Oleh: Dr. Ikhwan Azhari
(Sejarawan Tinggal di Kota Medan)
Jam besar mewah dan sangat eksklusif pada zamannya ini menurut yang empunya cerita, dihadiahkan oleh Ratu Inggris kepada Sultan Deli. Mungkin dalam rangka reward Sultan Deli untuk kemudahan kerjasama konsesi perkebunan dan bisnis yang menyertainya.
Jam ini hanya ada dua di dunia, satu lagi milik Ratu Inggris dan disimpan di istana kerajaan Inggris di London. Penasaran dengan cerita itu, Olo Panggabean, tokoh pemuda legendaris dari Medan berangkat ke London dan ingin membuktikan cerita itu.
Ternyata benar, jam antik persis yang di Medan ini, ada di istana Ratu Inggris. Olo ingin memilikinya karena ini penting untuk prestise dan menawar jam itu 3 M. Sayang pemiliknya ingin 4 M dan belum sempat nego berjalan, Olo Panggabean meninggal dunia.

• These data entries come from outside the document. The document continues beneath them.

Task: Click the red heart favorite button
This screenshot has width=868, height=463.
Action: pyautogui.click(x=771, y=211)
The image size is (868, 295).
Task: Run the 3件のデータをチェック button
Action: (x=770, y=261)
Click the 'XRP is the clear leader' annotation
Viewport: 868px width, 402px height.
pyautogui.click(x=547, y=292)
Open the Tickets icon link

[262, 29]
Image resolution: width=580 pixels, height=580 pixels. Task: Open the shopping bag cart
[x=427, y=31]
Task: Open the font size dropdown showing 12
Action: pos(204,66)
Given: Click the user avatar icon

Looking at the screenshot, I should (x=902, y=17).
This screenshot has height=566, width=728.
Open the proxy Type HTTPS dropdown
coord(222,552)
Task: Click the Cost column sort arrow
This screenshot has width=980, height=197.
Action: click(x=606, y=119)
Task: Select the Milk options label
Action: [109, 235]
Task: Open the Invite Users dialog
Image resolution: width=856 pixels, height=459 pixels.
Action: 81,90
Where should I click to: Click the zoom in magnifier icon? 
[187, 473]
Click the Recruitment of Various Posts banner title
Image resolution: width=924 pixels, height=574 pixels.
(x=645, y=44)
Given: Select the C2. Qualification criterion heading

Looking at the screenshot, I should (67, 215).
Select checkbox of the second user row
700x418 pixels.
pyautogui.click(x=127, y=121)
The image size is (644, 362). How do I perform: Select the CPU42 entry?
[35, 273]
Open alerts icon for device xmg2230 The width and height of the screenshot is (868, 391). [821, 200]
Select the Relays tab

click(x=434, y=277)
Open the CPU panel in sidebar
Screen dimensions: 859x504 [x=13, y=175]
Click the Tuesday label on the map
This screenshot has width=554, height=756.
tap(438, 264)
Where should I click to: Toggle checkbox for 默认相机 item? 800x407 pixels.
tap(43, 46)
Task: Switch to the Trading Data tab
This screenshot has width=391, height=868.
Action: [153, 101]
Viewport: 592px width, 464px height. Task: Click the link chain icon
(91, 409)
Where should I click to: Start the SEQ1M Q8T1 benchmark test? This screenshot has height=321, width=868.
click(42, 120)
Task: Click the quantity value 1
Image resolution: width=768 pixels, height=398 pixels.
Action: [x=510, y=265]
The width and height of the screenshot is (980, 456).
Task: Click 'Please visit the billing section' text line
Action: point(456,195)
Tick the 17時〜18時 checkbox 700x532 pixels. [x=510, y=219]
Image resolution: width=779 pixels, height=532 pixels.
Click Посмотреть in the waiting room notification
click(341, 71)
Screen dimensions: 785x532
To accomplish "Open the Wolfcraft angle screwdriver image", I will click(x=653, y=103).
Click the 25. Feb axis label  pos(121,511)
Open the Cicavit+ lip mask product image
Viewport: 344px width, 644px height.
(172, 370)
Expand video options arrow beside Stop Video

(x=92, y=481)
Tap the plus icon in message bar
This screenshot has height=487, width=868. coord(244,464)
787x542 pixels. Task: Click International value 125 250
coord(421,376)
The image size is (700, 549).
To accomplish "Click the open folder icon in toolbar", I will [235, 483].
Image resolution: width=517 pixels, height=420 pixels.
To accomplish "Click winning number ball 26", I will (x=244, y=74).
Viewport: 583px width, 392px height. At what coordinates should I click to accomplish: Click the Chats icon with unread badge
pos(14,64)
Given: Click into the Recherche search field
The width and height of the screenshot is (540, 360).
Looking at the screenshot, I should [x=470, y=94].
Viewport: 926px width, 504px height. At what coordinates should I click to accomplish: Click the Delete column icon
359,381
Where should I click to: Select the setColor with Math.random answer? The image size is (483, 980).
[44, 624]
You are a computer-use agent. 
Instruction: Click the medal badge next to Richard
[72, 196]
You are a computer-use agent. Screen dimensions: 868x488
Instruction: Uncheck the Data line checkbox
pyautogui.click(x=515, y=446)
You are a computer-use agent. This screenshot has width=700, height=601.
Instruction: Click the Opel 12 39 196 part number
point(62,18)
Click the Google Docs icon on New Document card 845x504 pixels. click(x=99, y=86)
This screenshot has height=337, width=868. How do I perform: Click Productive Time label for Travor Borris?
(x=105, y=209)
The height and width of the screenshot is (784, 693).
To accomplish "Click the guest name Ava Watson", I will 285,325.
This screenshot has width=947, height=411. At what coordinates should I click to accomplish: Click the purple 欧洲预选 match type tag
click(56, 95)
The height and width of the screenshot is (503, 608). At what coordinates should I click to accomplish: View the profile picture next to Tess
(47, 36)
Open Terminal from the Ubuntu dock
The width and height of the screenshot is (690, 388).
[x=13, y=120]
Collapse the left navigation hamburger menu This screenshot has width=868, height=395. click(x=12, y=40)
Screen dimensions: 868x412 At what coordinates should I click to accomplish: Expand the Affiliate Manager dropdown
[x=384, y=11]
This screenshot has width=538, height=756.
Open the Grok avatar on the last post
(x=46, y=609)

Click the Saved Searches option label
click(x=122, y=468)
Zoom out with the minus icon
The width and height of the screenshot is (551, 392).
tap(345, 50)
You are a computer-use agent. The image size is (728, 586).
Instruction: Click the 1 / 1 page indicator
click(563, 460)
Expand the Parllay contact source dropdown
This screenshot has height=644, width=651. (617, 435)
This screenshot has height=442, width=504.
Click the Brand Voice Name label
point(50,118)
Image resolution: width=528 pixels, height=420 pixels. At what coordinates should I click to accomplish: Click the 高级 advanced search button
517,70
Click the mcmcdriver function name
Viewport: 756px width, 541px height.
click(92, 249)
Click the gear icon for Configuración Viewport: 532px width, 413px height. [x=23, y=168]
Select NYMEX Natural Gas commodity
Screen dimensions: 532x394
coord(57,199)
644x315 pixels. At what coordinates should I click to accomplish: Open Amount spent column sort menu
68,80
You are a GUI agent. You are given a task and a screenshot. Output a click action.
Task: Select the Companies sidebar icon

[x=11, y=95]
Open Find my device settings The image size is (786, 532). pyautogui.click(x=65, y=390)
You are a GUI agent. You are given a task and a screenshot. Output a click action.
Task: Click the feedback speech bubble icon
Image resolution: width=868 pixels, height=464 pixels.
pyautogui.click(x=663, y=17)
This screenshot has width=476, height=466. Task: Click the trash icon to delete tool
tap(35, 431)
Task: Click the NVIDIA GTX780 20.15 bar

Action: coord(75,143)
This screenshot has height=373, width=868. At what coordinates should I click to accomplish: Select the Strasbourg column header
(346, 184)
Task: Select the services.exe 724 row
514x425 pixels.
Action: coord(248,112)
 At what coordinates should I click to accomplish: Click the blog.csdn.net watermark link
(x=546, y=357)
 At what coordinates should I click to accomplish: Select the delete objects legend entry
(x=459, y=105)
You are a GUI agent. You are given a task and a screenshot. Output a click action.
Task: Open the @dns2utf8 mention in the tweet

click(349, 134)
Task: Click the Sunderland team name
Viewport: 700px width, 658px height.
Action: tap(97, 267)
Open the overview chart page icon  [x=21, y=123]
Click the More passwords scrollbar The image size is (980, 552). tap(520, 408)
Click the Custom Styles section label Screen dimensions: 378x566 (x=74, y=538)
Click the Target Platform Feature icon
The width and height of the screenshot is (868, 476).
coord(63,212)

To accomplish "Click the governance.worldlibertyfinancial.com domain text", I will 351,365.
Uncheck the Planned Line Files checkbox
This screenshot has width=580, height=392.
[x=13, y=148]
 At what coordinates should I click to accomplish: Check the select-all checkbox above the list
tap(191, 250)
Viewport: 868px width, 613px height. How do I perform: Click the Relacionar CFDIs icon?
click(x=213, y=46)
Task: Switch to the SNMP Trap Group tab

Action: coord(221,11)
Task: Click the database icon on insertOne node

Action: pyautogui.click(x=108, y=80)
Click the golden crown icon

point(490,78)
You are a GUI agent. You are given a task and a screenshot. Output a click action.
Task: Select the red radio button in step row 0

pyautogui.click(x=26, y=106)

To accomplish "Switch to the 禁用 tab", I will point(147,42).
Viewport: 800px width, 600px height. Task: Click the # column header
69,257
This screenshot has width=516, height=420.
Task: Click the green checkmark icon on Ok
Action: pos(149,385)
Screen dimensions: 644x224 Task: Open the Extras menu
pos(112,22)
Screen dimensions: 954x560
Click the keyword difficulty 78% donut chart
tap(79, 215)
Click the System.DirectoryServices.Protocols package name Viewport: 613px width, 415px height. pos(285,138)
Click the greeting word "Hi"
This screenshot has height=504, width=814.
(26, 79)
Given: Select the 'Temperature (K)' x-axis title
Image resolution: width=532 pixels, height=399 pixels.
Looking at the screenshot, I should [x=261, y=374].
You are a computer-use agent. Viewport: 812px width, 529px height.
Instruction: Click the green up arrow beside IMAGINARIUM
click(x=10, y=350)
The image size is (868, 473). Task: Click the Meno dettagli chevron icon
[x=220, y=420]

Patik mendapat kesempatan 4 kali melihat jam ini dan mendapat izin sekali untuk memotretnya. Tinggi jam ini sekitar 3 meter lebar 40 cm. Ada 4 patung berwarna kuning emas di sisi bawahnya, juga ada laci untuk menyimpan barang berharga. Beberapa ornamen peradaban barat nampak di berbagai sudut jam. Jam ini dipesan khusus untuk Sultan Deli (jika benar, oleh Ratu Inggris) dari pabrik jam mewah The New Haven Clock co U.S.A di Amerika. Di pesan khusus karena ada lambang Kesultanan Deli di jam itu.